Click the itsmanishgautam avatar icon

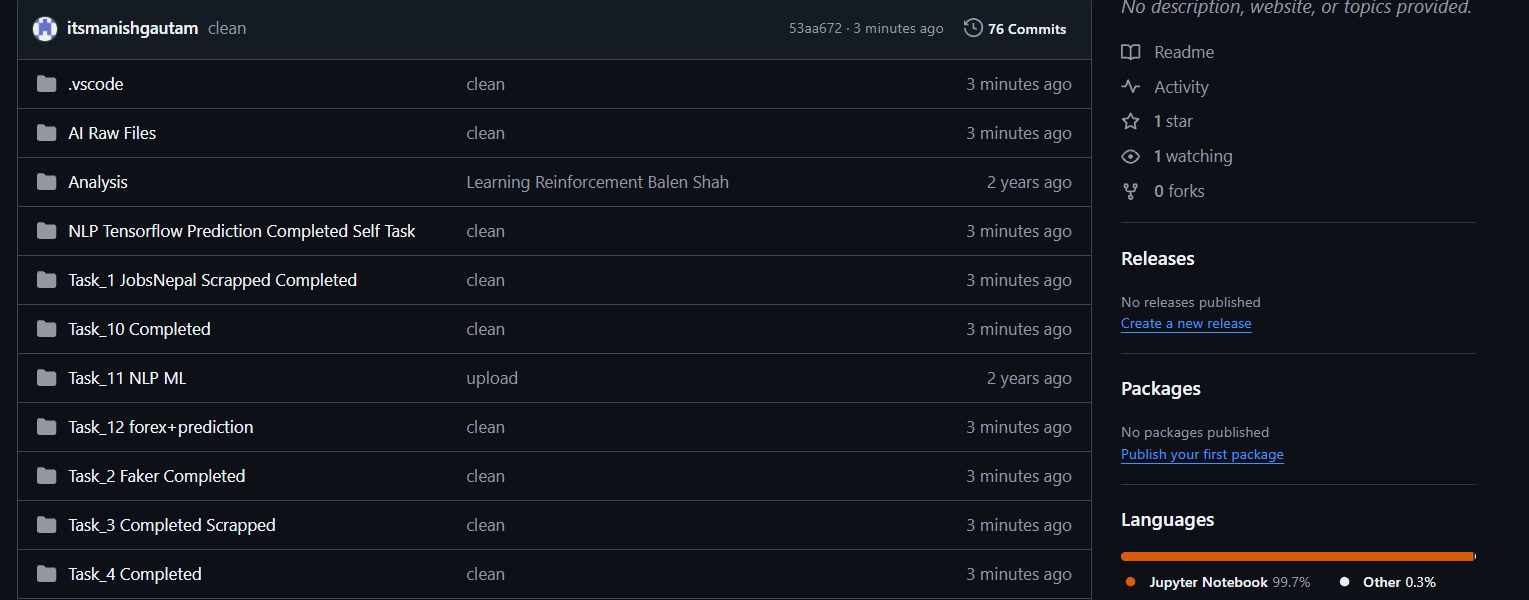44,29
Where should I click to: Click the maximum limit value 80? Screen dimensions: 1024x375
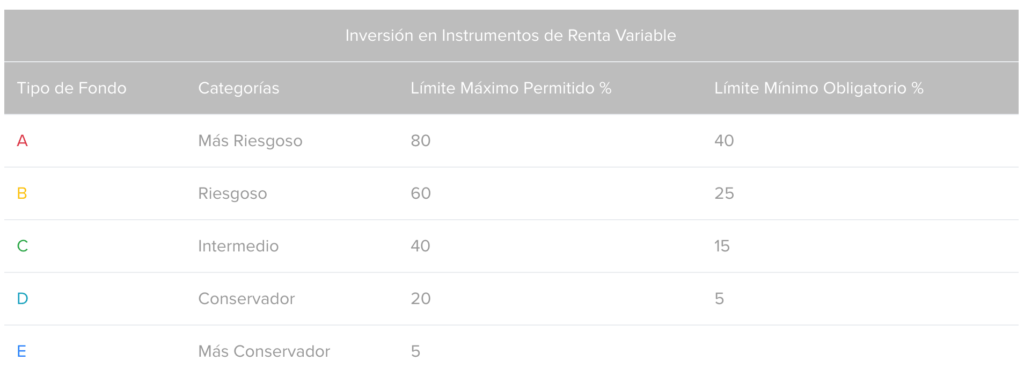point(421,140)
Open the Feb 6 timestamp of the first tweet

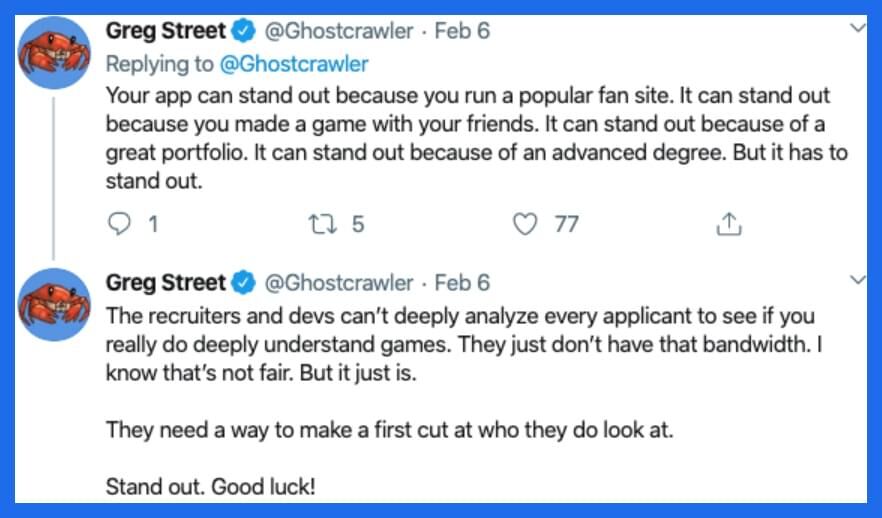pyautogui.click(x=462, y=31)
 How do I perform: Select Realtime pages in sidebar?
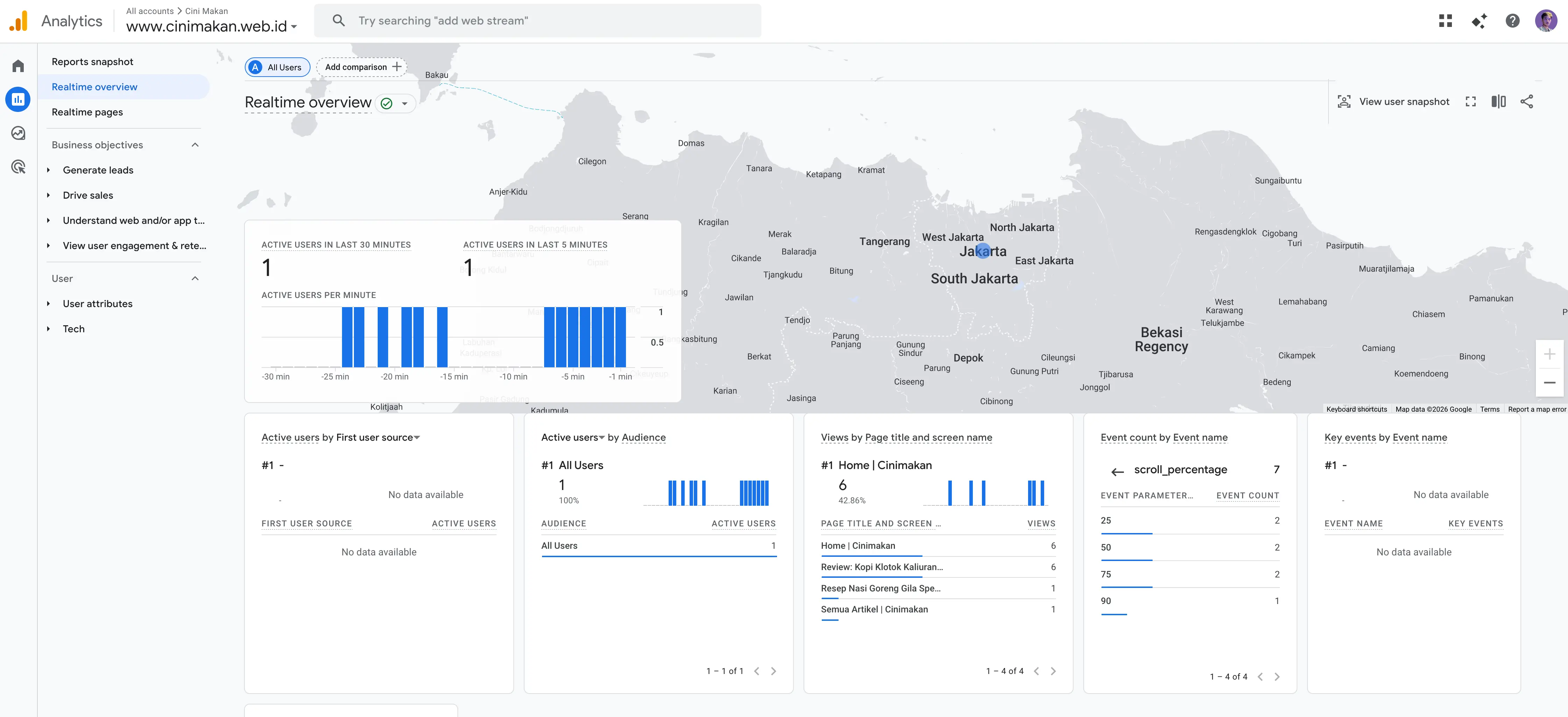[x=87, y=112]
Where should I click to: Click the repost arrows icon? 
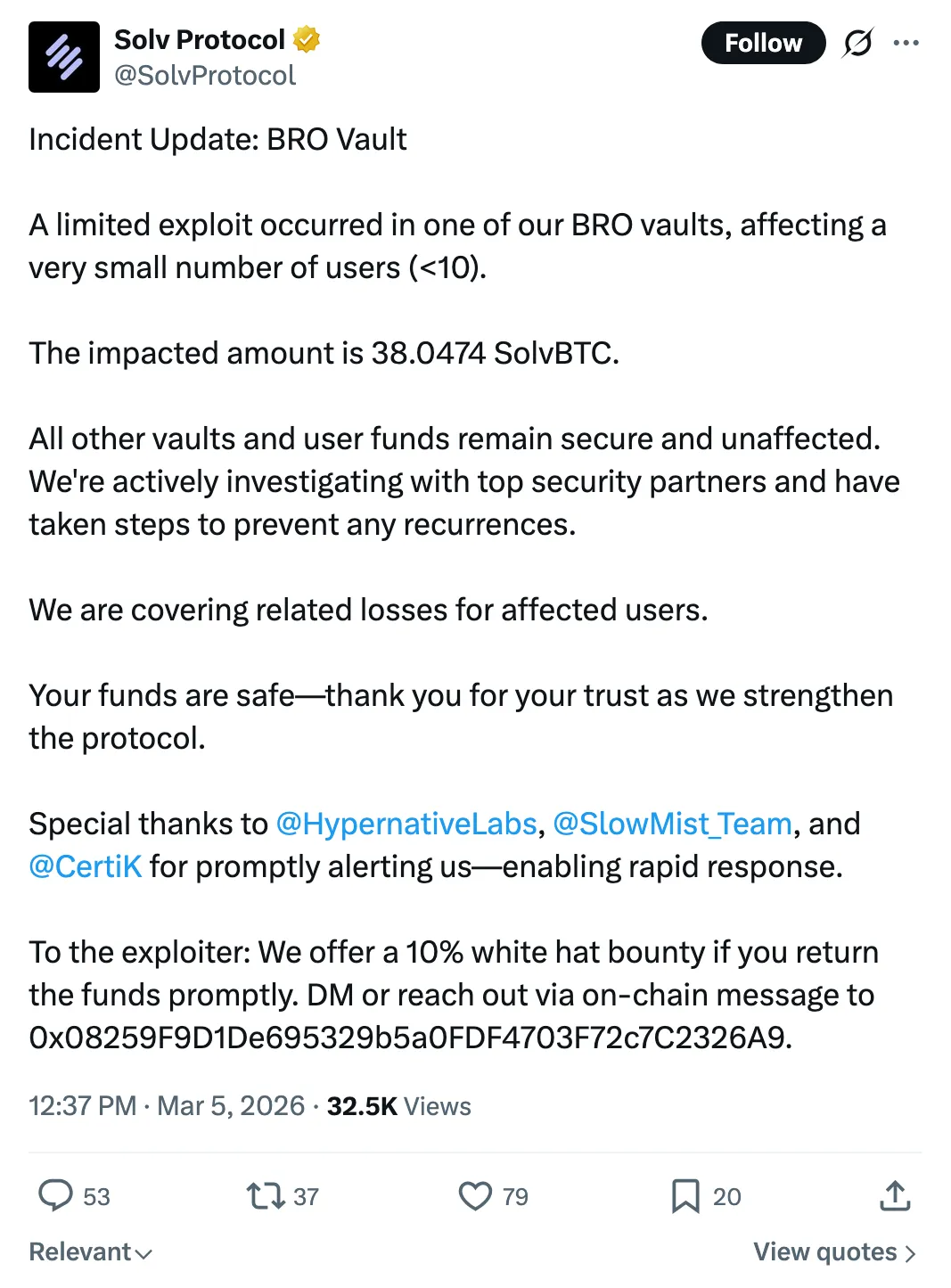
◆ ◆ ◆ ◆ ◆
Exactly as written, give every entry again, but not the pictures.

→ **Response to this task**:
Click the itsmanishgautam avatar icon

44,29
Where should I click to: Click the maximum limit value 80? Screen dimensions: 1024x375
point(421,140)
Open the Feb 6 timestamp of the first tweet

pyautogui.click(x=462, y=31)
 How do I perform: Select Realtime pages in sidebar?
[x=87, y=112]
Where should I click to: Click the repost arrows icon? 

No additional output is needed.